• [AVAILABLE RECORDS]
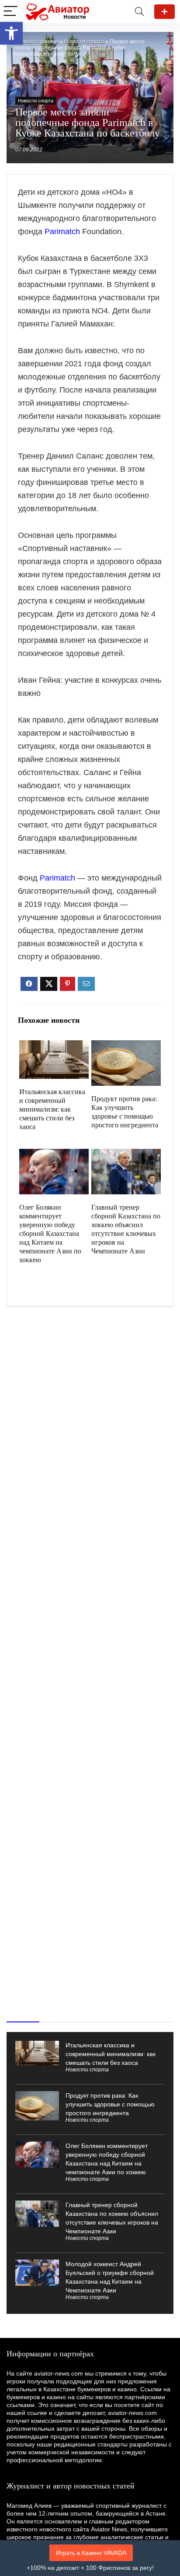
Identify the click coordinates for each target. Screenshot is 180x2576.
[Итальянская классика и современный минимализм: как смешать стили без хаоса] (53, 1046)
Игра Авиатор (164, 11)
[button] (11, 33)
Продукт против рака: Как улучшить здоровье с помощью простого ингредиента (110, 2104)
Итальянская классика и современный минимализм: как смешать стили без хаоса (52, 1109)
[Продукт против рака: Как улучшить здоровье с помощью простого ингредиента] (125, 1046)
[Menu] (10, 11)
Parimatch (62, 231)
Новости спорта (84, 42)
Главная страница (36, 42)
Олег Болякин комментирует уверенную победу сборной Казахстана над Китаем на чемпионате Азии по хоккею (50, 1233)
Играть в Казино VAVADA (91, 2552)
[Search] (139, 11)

==

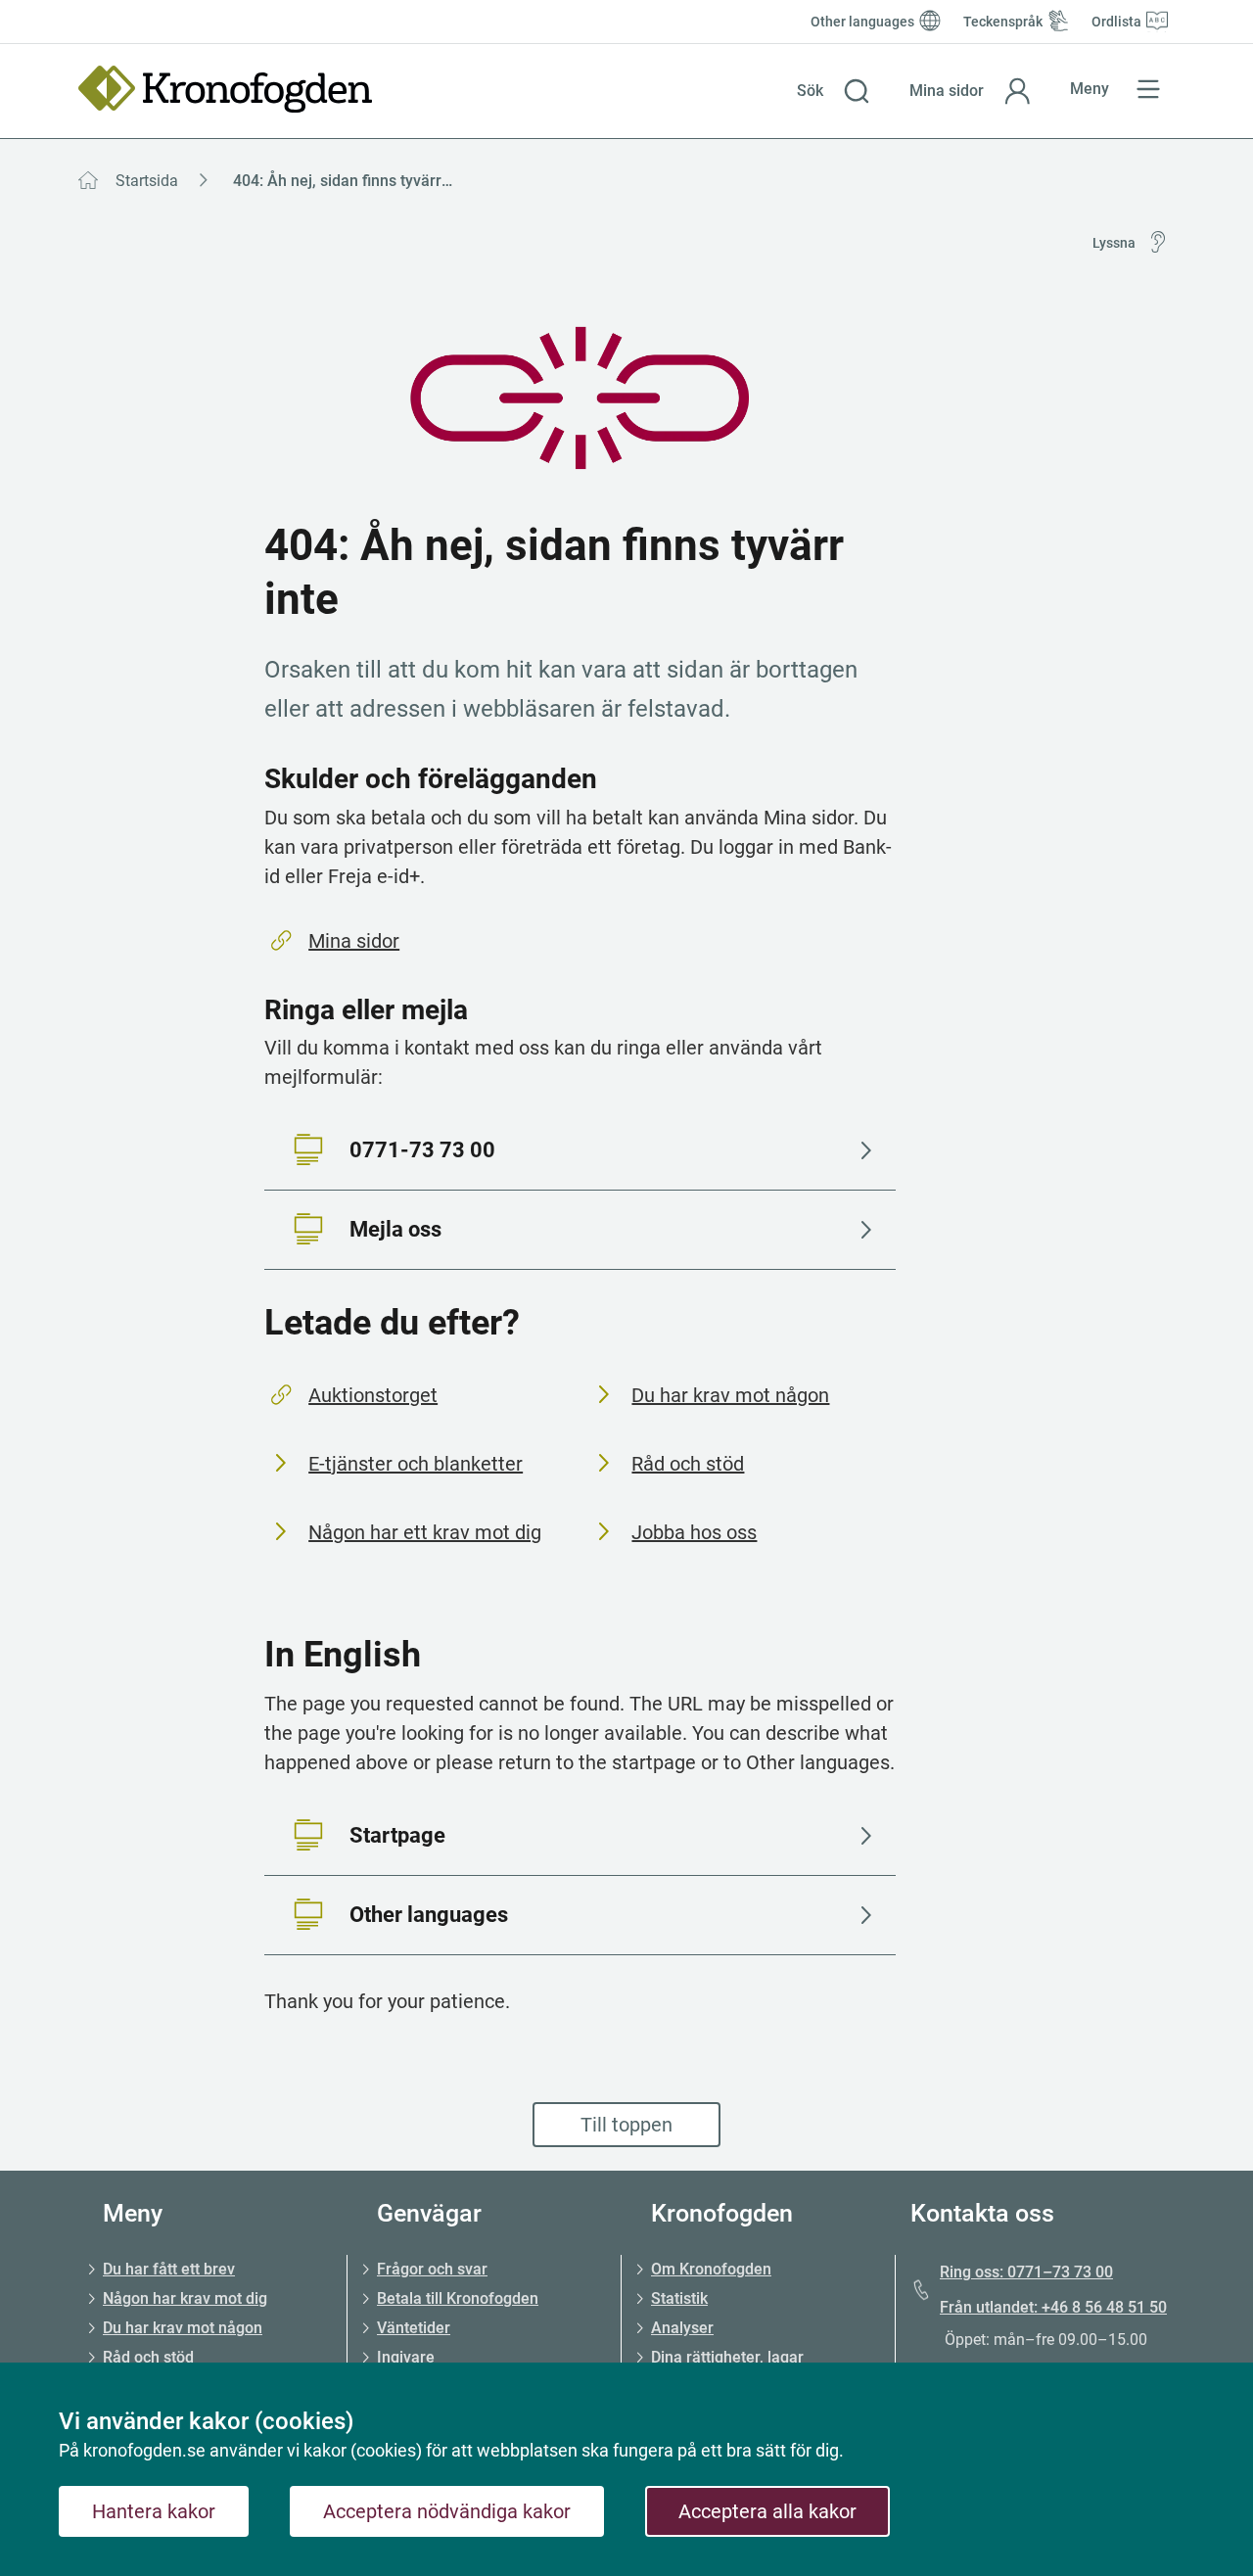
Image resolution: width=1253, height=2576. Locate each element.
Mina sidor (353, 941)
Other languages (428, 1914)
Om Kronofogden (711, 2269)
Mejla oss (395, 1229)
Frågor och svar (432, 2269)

• [ASSIGNMENT] Beginning with the line above that contains "[Продукт против рака: Как", copy each line exactly up to and including the line that contains "[Search] (139, 11)", and go no further.

• [EXERCISE OUTPUT]
[Продукт против рака: Как улучшить здоровье с помощью простого ингредиента] (125, 1046)
[Menu] (10, 11)
Parimatch (62, 231)
Новости спорта (84, 42)
Главная страница (36, 42)
Олег Болякин комментирует уверенную победу сборной Казахстана над Китаем на чемпионате Азии по хоккею (50, 1233)
Играть в Казино VAVADA (91, 2552)
[Search] (139, 11)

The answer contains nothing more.